Cet air infini, de Luïsa Cunillé (Espagne)

Vendredi 25 août 2023

Lecture dirigée par Véronique Bellegarde, avec Géraldine Martineau et Jackee Toto, musique Hervé Legeay

La traduction du texte est une commande de la Mousson d’Été

Entretien avec Laurent Gallardo, traducteur de la pièce

Propos recueilli par Arnaud Maïsetti pour Temporairement Contemporain

Comment comprendre le titre?

« Cet air infini » est en fait un fragment directement issu d’un poème de Pedro Salinas (1891 – 1951), poète de la Generación del 27, dont le titre est Civitas dei. Il s’agit d’un poème aux accents dystopiques qui évoque l’espace urbain moderne, désincarné et déshumanisé, où règne le vide. Cette évocation pourrait être une clé de lecture de la pièce dans son rapport à l’espace. La ville qui y est décrite semble de toute évidence un territoire qui n’est plus ancré dans rien et paraît voué à une sorte de construction infinie qui la détruit et inversement où elle se construit dans la destruction. 

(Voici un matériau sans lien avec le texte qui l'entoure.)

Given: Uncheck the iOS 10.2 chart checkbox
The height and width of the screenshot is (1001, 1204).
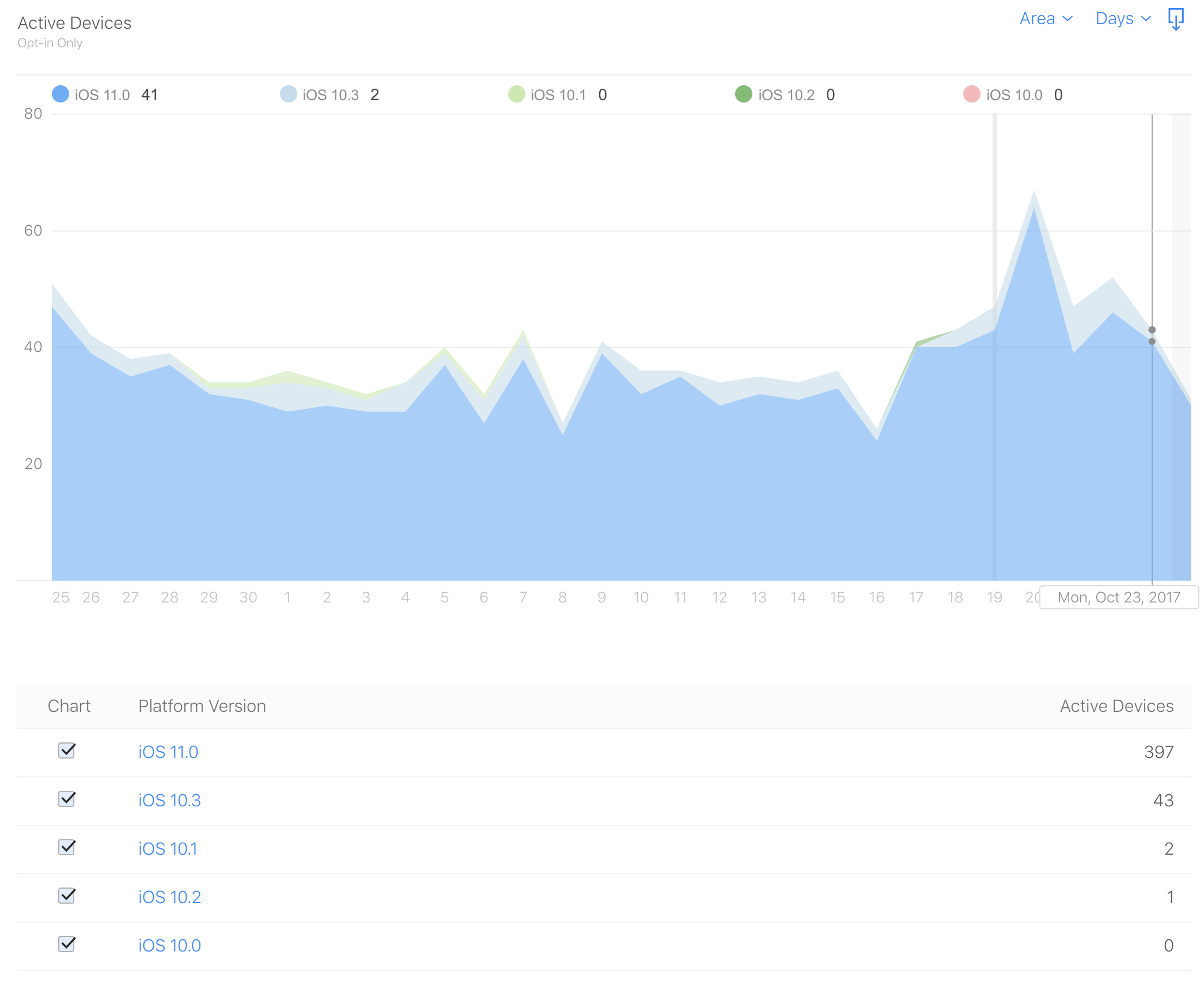Looking at the screenshot, I should point(67,896).
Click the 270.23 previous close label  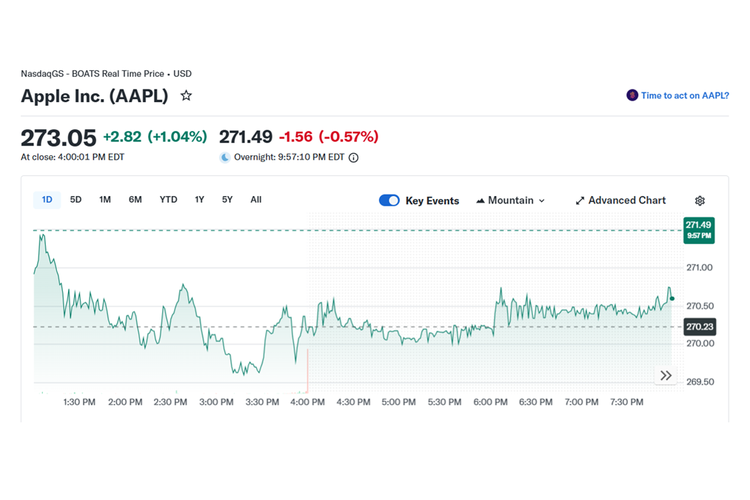tap(697, 326)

Pour un Catalan, cette ville construite et détruite ad nauseam  rappelle immédiatement Barcelone, qui a connu de grandes métamorphoses en 1992, année des Jeux olympiques, qui ont engendré d’immenses transformations. Le choix avait alors été de détruire un grand nombre de quartiers et de les reconstruire dans de toutes nouvelles reconfigurations — ces transformations avaient déjà été le sujet d’une pièce de l’autrice : Barcelona, mapa d’ombres [paru en français sous le titre de Barcelone, paysage d’ombre, aux éditions de l’Amandier en 2011, traduit du catalan par Laurent Gallardo]. C’est en partie cela l’enjeu de la pièce : que se passe-t-il quant à l’identité des êtres lorsque s’efface l’identité d’un territoire ? Car on peut lire des liens entre les identités kaléidoscopiques du personnage féminin (qui passe de la figure d’Électre à celle de Phèdre, de Médée, et d’Antigone…) et les identités changeantes de la ville… De fait, s’exprime là une forme de critique de cette post-modernité urbaine qui conduit à effacer l’ancrage d’un territoire. Mais il ne s’agit pas pour autant de la défense d’un discours conservateur, qui voudrait maintenir les identités (urbaines, collectives et individuelles) immuables. Cette critique des transformations urbaines à partir de ce tournant de 1992 a été perçue comme la toute dernière étape de ce qu’on appelle en Espagne « la transition démocratique » qui s’est alors fondée sur un pacte d’oubli : il s’agissait d’oublier le franquisme pour se projeter dans l’avenir et ses promesses de modernité. De toute évidence, il y a eu, dans les requalifications notamment de la Passeig Marítim — quartier d’abord industriel, où vivait une importante communauté gitane — une même volonté de faire table rase. On a fait alors comme s’il n’y avait rien. Dès lors, la question pour l’autrice ne consiste pas à se demander s’il faut ou non reconstruire, mais à s’interroger sur l’effacement des traces et de la mémoire collective. C’est en tous cas l’une des approches politiques de ce texte. À ce titre, pour moi, le personnage principal, c’est la ville en tant qu’elle peut être un miroir des deux autres figures qui éprouvent un problème avec leur propre identité parce qu’elles ne s’ancrent plus dans rien.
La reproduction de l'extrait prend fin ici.